**Exercise 1**
In the lines of data, swap "GUI agent" for "screen agent" and leave everything else as it is. Work from the start of the lines of data through the line holding "Image resolution: width=1298", inclusive, and return only that stretch.

**Provided passage**
Here’s a sample of the ones posted just yesterday.

Portrait of the author as an embittered hack
By Ron Keller
Apparently, Ms. Shepherd doesn’t feel the need to read anything by authors whose work she deems unnecessary, so I hope she will indulge me if I do the same. In light of her recent HuffPo commentary, in which I hear she reveals herself to be a bitter, spiteful, no-talent hack, I would advise her to please free up some of amazon’s pixels and cease writing post haste…

Never read a single word
By S. Alex Martin
Didn’t read this book, but obviously I don’t have to in order to judge it. This author is jealous of more successful people. If you want success, how about you write better books appeal to people?… Now get over yourself and go write more stuff that I won’t read.

**Exercise 2**
Repeat the reviews word for word between "Here’s a sample of the" and "I won’t read.", inclusive.

Lines of data
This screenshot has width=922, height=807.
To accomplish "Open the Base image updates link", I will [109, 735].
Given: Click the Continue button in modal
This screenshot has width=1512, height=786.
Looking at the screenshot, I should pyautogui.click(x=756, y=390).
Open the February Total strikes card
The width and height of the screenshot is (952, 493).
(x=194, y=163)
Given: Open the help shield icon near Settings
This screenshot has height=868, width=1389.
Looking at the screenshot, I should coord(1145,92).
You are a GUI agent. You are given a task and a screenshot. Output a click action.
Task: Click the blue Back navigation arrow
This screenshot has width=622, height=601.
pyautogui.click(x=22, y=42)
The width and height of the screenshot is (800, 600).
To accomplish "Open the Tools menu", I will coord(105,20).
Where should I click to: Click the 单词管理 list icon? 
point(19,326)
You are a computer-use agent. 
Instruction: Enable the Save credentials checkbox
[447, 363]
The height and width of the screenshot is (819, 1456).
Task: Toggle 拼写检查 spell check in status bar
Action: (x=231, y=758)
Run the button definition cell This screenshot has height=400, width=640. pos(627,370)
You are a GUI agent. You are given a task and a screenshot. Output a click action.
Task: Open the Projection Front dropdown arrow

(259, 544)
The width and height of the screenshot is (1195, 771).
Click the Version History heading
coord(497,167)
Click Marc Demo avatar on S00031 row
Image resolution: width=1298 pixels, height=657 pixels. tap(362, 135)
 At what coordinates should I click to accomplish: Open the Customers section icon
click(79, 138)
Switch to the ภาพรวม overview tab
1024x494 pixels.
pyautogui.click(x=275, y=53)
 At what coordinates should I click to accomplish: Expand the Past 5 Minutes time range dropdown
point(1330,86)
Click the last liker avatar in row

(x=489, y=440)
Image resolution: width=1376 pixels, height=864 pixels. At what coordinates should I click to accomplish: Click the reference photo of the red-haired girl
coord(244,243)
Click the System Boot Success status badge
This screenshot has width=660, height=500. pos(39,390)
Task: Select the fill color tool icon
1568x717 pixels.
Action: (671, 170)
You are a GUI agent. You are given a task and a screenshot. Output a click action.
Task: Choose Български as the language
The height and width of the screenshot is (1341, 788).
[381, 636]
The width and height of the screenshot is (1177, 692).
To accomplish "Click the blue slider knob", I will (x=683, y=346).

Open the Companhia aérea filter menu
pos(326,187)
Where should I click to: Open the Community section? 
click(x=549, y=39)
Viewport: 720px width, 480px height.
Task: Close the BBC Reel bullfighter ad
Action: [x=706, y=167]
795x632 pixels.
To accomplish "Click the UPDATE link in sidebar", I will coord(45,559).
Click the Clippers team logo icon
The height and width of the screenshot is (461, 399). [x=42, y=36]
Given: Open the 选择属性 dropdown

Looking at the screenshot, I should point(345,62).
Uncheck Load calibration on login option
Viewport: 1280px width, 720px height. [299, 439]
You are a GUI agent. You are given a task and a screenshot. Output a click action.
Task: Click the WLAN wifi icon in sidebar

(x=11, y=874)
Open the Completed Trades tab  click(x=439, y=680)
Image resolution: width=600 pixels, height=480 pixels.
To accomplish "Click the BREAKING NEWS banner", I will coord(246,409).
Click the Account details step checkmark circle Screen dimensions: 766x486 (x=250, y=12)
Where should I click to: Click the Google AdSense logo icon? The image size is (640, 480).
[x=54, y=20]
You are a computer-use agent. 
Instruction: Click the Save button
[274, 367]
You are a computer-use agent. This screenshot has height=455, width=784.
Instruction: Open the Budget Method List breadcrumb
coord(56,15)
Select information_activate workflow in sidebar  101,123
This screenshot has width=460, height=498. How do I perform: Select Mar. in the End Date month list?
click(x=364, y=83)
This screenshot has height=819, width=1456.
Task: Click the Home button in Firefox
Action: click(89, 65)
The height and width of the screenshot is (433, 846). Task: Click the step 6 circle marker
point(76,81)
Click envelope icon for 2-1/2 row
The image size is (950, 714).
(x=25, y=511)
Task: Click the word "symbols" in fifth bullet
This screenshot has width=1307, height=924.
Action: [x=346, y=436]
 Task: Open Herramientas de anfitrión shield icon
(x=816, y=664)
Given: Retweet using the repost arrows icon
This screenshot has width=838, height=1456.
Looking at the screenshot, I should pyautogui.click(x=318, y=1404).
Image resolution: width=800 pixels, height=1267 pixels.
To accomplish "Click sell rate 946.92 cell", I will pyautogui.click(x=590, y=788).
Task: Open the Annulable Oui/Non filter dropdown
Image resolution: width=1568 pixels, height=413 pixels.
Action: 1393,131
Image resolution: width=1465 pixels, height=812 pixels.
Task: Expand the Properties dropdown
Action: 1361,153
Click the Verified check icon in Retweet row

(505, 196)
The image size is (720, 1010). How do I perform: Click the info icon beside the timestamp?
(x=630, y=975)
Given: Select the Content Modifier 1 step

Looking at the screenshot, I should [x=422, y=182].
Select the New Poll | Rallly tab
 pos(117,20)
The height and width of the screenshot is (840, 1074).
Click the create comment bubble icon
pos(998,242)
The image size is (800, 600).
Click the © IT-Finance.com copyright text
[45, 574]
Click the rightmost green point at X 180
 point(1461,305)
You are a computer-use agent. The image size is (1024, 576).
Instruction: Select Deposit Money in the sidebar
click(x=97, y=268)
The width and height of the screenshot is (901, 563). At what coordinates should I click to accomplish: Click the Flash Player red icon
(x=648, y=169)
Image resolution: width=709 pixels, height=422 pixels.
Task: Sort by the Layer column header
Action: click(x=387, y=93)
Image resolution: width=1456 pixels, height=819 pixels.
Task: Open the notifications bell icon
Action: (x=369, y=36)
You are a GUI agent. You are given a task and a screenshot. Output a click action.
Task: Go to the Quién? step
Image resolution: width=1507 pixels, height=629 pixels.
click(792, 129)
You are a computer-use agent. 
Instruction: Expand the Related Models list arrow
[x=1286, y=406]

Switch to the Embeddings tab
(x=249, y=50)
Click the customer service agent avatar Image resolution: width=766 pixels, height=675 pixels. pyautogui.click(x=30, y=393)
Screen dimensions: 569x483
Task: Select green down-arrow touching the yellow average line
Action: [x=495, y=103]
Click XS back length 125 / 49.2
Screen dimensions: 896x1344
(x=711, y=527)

**Task result 1**
This screenshot has width=922, height=807.
To accomplish "Open the Base image updates link", I will [109, 735].
Given: Click the Continue button in modal
This screenshot has width=1512, height=786.
Looking at the screenshot, I should pyautogui.click(x=756, y=390).
Open the February Total strikes card
The width and height of the screenshot is (952, 493).
(x=194, y=163)
Given: Open the help shield icon near Settings
This screenshot has height=868, width=1389.
Looking at the screenshot, I should coord(1145,92).
You are a screen agent. You are given a task and a screenshot. Output a click action.
Task: Click the blue Back navigation arrow
This screenshot has width=622, height=601.
pyautogui.click(x=22, y=42)
The width and height of the screenshot is (800, 600).
To accomplish "Open the Tools menu", I will coord(105,20).
Where should I click to: Click the 单词管理 list icon? 
point(19,326)
You are a computer-use agent. 
Instruction: Enable the Save credentials checkbox
[447, 363]
The height and width of the screenshot is (819, 1456).
Task: Toggle 拼写检查 spell check in status bar
Action: (x=231, y=758)
Run the button definition cell This screenshot has height=400, width=640. pos(627,370)
You are a screen agent. You are given a task and a screenshot. Output a click action.
Task: Open the Projection Front dropdown arrow

(259, 544)
The width and height of the screenshot is (1195, 771).
Click the Version History heading
coord(497,167)
Click Marc Demo avatar on S00031 row
Image resolution: width=1298 pixels, height=657 pixels. tap(362, 135)

**Task result 2**
Here’s a sample of the ones posted just yesterday.

Portrait of the author as an embittered hack
By Ron Keller
Apparently, Ms. Shepherd doesn’t feel the need to read anything by authors whose work she deems unnecessary, so I hope she will indulge me if I do the same. In light of her recent HuffPo commentary, in which I hear she reveals herself to be a bitter, spiteful, no-talent hack, I would advise her to please free up some of amazon’s pixels and cease writing post haste…

Never read a single word
By S. Alex Martin
Didn’t read this book, but obviously I don’t have to in order to judge it. This author is jealous of more successful people. If you want success, how about you write better books appeal to people?… Now get over yourself and go write more stuff that I won’t read.